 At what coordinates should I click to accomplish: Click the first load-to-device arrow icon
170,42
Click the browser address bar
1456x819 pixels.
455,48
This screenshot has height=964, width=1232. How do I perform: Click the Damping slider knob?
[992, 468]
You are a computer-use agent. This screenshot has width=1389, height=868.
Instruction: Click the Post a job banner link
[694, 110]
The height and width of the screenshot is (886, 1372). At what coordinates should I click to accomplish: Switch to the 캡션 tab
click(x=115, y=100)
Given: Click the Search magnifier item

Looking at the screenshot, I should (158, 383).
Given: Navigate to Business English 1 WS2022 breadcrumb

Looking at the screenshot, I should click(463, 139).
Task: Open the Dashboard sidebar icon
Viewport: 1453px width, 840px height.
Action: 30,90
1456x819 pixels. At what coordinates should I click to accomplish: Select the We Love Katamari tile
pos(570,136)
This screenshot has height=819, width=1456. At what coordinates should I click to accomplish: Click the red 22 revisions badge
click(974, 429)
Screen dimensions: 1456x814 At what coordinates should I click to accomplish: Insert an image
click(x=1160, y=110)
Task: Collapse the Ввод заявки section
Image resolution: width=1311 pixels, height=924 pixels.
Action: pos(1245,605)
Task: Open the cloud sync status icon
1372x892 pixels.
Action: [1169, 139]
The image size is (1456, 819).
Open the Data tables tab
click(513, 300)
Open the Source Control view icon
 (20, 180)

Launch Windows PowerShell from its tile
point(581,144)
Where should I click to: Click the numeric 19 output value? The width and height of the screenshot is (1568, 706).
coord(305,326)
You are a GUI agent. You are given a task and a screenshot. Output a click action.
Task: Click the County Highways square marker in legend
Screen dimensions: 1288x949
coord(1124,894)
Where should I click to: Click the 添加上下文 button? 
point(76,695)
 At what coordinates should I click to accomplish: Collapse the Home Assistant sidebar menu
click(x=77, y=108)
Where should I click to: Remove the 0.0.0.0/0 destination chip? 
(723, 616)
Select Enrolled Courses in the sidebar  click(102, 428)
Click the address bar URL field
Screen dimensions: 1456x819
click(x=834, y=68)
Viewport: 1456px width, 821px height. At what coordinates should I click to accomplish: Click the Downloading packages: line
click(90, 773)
+--
» PROBLEM DESCRIPTION
What is needed is an exact copy of the lines from the one containing "Where should I click to: Remove" through the last line of the records above, both included.

» SOLUTION FOR THIS EXERCISE
Where should I click to: Remove the 0.0.0.0/0 destination chip? 
(723, 616)
Select Enrolled Courses in the sidebar  click(102, 428)
Click the address bar URL field
Screen dimensions: 1456x819
click(x=834, y=68)
Viewport: 1456px width, 821px height. At what coordinates should I click to accomplish: Click the Downloading packages: line
click(90, 773)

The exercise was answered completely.